Testing – tested against live ec2 instances in AWS Console

In simple terms, a VPC is a network and an EC2 instance is like a VM that sit in the network.

Note: Ansible does not run on windows machine, have to test through wsl

Need boto3 – AWS Software Development Kit (SDK) for Python; can interact with AWS EC2 through scripts

pip install boto3 moto[ec2,securityhub,sts] pytest pytest-cov -r requirements.txt

Installs boto3

Commands to set up aws cli and deploy live ec2 instances in README.md

Note: There is a limit to 5 VPCs to each region, change regions if necessary.

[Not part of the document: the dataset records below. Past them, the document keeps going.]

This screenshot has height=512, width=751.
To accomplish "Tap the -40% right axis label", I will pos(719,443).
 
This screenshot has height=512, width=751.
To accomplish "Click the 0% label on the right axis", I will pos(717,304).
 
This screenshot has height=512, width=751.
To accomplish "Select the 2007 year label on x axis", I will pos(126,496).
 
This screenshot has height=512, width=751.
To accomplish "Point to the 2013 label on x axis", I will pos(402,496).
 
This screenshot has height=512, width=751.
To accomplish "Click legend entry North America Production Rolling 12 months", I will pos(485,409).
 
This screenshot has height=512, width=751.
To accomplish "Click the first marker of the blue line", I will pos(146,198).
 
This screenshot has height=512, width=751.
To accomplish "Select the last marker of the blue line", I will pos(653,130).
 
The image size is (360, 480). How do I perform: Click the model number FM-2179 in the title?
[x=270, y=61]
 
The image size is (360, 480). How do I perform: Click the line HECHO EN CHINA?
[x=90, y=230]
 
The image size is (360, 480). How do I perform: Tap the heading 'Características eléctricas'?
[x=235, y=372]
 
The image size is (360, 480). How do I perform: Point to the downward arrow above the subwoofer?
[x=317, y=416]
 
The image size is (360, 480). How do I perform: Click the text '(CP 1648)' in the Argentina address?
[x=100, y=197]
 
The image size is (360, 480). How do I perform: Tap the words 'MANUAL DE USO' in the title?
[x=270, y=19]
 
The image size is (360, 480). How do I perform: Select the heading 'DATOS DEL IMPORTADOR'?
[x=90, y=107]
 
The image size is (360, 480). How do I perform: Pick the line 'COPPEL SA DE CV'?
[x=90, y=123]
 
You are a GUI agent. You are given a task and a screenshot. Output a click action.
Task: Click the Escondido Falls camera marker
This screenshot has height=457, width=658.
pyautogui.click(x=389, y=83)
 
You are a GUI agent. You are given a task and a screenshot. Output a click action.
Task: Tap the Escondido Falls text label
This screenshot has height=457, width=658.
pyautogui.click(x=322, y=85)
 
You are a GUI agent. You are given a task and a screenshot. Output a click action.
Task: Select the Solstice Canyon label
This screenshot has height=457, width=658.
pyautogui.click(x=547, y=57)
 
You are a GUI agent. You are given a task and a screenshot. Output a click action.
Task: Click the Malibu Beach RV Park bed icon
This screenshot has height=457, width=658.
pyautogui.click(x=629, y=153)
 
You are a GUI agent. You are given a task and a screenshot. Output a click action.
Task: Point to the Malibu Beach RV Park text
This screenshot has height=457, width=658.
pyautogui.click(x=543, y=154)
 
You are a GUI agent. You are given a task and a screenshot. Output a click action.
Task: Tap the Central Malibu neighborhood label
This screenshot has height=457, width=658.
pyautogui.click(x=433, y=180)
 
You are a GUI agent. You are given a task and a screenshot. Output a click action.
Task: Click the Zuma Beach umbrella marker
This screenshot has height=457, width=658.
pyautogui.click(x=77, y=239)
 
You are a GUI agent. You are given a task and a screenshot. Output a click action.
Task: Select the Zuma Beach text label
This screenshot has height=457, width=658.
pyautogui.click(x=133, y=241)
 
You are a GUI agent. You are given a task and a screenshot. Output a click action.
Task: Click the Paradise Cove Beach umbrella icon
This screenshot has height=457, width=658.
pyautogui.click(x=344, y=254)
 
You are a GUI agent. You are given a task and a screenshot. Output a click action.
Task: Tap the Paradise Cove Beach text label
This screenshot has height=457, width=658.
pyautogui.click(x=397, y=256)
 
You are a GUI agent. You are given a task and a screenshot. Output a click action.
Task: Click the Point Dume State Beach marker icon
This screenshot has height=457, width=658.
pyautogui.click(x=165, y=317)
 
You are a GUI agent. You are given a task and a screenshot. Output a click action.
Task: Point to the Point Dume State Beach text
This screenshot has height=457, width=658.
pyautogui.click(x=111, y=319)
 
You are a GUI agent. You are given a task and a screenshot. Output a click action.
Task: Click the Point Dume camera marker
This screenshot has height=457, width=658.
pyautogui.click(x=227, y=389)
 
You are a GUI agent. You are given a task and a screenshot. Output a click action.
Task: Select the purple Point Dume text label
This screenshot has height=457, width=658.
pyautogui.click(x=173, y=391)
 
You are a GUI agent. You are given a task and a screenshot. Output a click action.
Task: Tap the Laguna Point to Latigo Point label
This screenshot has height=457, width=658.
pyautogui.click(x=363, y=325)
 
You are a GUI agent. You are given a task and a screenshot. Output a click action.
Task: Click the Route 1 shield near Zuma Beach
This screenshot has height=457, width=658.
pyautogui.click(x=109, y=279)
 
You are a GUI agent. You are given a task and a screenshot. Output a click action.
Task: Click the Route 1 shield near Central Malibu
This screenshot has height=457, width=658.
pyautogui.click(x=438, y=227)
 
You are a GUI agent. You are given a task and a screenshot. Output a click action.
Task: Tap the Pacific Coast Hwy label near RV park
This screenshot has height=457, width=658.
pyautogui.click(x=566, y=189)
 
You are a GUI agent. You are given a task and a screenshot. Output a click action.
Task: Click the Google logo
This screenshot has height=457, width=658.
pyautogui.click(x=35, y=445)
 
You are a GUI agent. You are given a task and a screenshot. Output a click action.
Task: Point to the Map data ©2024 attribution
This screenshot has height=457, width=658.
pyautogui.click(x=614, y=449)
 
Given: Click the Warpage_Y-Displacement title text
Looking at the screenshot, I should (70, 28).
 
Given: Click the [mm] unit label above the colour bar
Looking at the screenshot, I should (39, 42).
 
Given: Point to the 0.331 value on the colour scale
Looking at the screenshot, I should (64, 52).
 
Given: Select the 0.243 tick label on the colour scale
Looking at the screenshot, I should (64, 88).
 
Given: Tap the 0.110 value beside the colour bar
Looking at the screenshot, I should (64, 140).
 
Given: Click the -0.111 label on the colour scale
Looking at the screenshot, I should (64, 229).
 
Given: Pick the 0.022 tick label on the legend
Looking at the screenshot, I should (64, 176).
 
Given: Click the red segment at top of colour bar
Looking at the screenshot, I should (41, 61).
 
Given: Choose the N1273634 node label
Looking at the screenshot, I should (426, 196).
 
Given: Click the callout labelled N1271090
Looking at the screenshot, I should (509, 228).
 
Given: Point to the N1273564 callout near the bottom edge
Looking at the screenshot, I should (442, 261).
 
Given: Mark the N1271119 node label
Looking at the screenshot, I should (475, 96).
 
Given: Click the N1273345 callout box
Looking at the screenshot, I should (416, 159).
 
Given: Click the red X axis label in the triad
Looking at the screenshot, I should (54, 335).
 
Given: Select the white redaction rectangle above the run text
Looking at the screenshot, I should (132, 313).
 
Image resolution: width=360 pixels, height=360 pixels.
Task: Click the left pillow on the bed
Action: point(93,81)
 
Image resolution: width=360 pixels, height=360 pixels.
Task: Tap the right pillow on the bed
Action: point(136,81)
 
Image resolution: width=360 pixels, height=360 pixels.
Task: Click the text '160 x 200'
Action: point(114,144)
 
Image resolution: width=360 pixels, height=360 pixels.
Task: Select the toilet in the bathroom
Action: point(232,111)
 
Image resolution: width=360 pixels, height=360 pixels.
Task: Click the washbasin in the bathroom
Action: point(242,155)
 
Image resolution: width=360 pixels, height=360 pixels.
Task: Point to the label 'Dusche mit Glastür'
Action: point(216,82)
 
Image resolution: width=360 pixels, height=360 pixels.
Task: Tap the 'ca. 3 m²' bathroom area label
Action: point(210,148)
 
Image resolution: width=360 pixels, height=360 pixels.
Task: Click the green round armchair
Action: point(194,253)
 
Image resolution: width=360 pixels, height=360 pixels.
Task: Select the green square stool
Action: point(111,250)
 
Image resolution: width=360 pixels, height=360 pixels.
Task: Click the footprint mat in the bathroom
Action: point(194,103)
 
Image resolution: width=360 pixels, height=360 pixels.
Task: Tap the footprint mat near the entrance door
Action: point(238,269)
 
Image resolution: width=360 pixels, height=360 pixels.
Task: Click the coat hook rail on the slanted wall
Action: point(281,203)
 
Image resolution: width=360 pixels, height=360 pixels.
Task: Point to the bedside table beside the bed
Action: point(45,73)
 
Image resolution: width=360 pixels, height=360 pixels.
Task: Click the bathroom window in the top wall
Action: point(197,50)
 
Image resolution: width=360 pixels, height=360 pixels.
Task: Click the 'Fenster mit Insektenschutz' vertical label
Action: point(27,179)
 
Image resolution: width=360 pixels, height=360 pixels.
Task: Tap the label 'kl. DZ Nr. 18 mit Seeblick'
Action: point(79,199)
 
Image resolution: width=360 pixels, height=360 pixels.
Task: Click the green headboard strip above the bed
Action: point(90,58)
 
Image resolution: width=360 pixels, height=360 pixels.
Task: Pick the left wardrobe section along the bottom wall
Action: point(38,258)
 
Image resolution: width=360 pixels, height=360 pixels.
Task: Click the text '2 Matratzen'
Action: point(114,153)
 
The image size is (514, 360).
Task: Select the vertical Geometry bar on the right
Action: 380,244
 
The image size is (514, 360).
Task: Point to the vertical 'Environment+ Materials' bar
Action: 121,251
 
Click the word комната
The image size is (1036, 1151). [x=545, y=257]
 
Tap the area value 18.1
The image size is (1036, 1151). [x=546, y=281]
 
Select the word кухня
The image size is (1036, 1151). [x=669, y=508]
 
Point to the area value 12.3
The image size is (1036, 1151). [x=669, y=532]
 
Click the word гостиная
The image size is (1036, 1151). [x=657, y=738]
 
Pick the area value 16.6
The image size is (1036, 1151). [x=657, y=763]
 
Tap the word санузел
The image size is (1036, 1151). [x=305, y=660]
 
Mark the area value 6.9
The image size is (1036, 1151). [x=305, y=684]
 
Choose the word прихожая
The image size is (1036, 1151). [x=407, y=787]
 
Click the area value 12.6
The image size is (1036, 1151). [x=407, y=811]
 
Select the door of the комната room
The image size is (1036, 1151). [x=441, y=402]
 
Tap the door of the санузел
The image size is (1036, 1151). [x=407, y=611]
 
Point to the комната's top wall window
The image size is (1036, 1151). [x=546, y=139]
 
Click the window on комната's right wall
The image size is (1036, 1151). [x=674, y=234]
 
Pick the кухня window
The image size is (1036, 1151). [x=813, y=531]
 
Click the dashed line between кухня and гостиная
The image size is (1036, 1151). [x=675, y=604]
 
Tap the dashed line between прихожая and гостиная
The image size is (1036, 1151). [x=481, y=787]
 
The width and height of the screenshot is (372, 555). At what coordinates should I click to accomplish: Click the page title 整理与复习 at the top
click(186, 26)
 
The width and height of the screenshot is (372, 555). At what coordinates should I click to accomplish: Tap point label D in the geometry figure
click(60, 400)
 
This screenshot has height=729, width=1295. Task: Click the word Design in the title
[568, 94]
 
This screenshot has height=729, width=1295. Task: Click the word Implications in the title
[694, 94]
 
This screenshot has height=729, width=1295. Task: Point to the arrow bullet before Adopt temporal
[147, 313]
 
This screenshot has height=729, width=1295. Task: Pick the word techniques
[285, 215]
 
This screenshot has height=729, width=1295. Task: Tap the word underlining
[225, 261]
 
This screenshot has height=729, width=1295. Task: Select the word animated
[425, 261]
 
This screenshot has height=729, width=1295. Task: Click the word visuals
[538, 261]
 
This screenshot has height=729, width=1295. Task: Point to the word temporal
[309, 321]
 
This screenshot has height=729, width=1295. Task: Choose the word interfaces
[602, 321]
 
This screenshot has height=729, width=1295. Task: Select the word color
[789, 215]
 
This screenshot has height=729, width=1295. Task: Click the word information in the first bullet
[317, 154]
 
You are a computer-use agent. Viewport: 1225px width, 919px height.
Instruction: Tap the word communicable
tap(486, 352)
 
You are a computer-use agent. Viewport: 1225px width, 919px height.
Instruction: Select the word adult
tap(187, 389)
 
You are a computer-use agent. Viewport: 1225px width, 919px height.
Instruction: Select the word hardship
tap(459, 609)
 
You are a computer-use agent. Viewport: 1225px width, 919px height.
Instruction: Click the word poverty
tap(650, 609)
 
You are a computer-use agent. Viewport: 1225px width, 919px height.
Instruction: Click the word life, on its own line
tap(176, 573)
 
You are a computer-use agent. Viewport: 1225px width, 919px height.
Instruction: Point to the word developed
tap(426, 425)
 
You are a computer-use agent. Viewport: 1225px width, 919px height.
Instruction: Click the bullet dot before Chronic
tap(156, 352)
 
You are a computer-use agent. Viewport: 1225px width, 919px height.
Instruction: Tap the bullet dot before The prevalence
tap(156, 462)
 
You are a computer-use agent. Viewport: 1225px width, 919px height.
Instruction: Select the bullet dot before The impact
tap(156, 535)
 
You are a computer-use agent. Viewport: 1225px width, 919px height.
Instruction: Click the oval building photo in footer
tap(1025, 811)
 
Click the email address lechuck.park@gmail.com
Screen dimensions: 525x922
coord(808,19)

Step 1) Create a VPC > Enable DNS hostnames > Create a subnet > Create and attach an Internet Gateway > add route to the internet

What it looks like in AWS console

VPC created:

vpc1

Subnet & Routing table:

subrout

Step 2) Create security groups – 1 deliberately bad/misconfigured – with open SSH (22 port) RDP (3389 port) and default All traffic egress rule and 1 clean one with port 443 (HTTPS)

sg1

Good – 443 allows only trusted ips; uses end-to-end encryption (via TLS/SSL); allows stateful filtering meaning inbound traffic and outbound traffic on port 443 is allowed

sg2

Bad – Rule that allows unrestricted internet access (0.0.0.0/0 or ::/0) on admin ports like SSH (22) or RDP (3389)

sg3

Bad – All traffic allowed to go outbound

Step 3) Launch ec2 instances

ins1

(1) SG Auditor

python3 auditor/sg_auditor.py \ 
--regions us-east-2 \ 
--output test_findings.json

This posts findings to Security Hub and writes the full ASFF JSON to test_findings.json

sgaud1

(2) Gap Analyzer

python3 gap_analyzer/nist_800_207.py \
  --region us-east-2 \
  --output test_report_ai.md \
  --json-output test_scores_ai.json

gp1

(3) Zeek Log analyzer

python3 zeek/analyzer.py \
  --conn zeek/tests/fixtures/conn.log \
  --dns zeek/tests/fixtures/dns.log \
  --output zeek_findings.ndjson \
  --min-severity low

zlog1

(4) AI reviews – sg_diff

Take a current state of the bad SG

aws ec2 describe-security-groups \
  --group-ids $BAD_SG_ID \
  --region us-east-2 \
  --output json > /tmp/sg_before.json
echo "Before snapshot saved"
cat /tmp/sg_before.json | python3 -m json.tool | head -30

Rule modification - remove RDP rule

aws ec2 revoke-security-group-ingress \
  --group-id $BAD_SG_ID \
  --protocol tcp \
  --port 3389 \
  --cidr 0.0.0.0/0 \
  --region us-east-2
echo "RDP rule removed"

Do a dry run or use claude

python3 reviewer/sg_diff.py \
  --before /tmp/sg_before.json \
  --after  /tmp/sg_after.json \
  --instance zt-target \
  --role app \
  --env test \
  --owner yourself \
  --dry-run

To run with claude, change last line: —output /tmp/review_findings.json

huh1

This article is a basic overview of firewalls, principles, and the AWS console with an implementation of the ZTA principles by hardening. Thank you for reading, if you’d like to try it please clone my repo and use the commands in the README.md. The goal is to understand what a good SG policy looks like and work with live ec2 instances to understand the AWS console. Remember to delete the instances after as there are open ssh port 22 connections open which leave those instances vulnerable.